'Fifty Shades' Director Dead Aged 71: Hollywood Film-Maker and Madonna Collaborator James Foley Dies After Long Brain Cancer Battle

Filmmaker James Foley has died aged 71 following a battle with brain cancer having been diagnosed last year.
May 9 2025, Published 2:49 p.m. ET
Hollywood director James Foley has died aged 71 following a battle with brain cancer.
RadarOnline.com can reveal the filmmaker, who directed the sequels from the Fifty Shades movie franchise, was diagnosed with the illness last year.

The filmmaker was best known for directing sequels in the Fifty Shades movie franchise.
And he also directed a number of videos starring superstar singer Madonna.
A representative confirmed that Foley died peacefully in his sleep earlier this week.
Foley helped launch the careers of Mark Wahlberg and Reese Witherspoon, who starred in his 1996 thriller Fear.
In the same year, he released the legal thriller The Chamber, which starred Gene Hackman and Chris O'Donnell, but his biggest successes were his final films, the sequels Fifty Shades Darker and Fifty Shades Freed, both of which were box office hits.

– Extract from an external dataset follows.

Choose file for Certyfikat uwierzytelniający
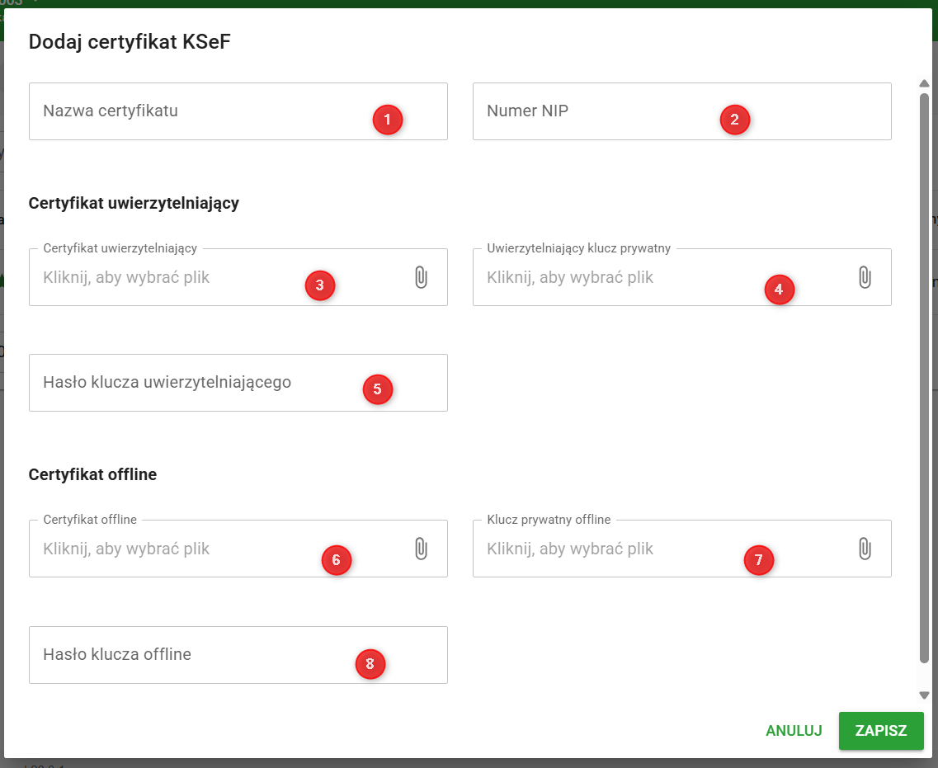This screenshot has width=938, height=768. 165,278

Foley took over from Sam Taylor-Johnson to direct the two follow-up movies to the original Fifty Shades of Grey.
Foley, who was born in Brooklyn in 1953 before moving to Staten Island as a child, attended the MFA program in film studies and production at the University of Southern California after finishing his undergraduate work at the State University of New York at Buffalo.
After his student film gained the attention of the acclaimed filmmaker Hal Ashby, Foley used the attention to get his first feature theatrical directing job on the 1984 romantic drama Reckless, starring Daryl Hannah and Aidan Quinn.
His follow-up, At Close Range, attracted bigger stars in Sean Penn and Christopher Walken, and it attracted festival and awards attention, though it failed to earn back its budget.
Foley's follow-up, 1987's Who's That Girl, paired him with its star, Madonna.
The filmmaker, who was reportedly the best man at her wedding to his previous collaborator Sean Penn, also directed music videos for three of her songs in the run-up to the film: Live To Tell, Papa Don't Preach and True Blue.
His greatest critical success was his film adaptation of David Mamet's Glengarry Glen Ross.
The film premiered at the Venice Film Festival, and Jack Lemmon won the festival's Best Actor award for his work.
A North American premiere at the Toronto Film Festival followed, and the movie now boasts a 95 percent fresh rating from critics surveyed by Rotten Tomatoes.

Foley also worked closely with Madonna and directed a number of her music videos.
However, audiences weren't as intrigued by the film, which earned an Oscar nomination for Al Pacino, and it only grossed around $10.7million against a $12.5million budget.
Foley collaborated again with Pacino in 1995 on the drama Two Bits.
After the success of his 1996 thriller Fear, Foley reunited with star Wahlberg and Hong Kong icon Chow Yun-fat for the 1999 action film The Corruptor, but the film received mixed reviews and failed to make back its budget.

He had modest commercial success with his films in the 2000s, Confidence (2003) and Perfect Stranger (2007), but the latter film — a psychological thriller starring Halle Berry and Bruce Willis — was lambasted by critics.
And after years working on big-budget TV series, he returned to filmmaking in 2017 to take over the Fifty Shades of Grey series after the first film's director, Sam Taylor-Johnson, left the franchise.
Foley is survived by his sister Eileen and Jo Ann, his brother Kevin and his nephew Quinn.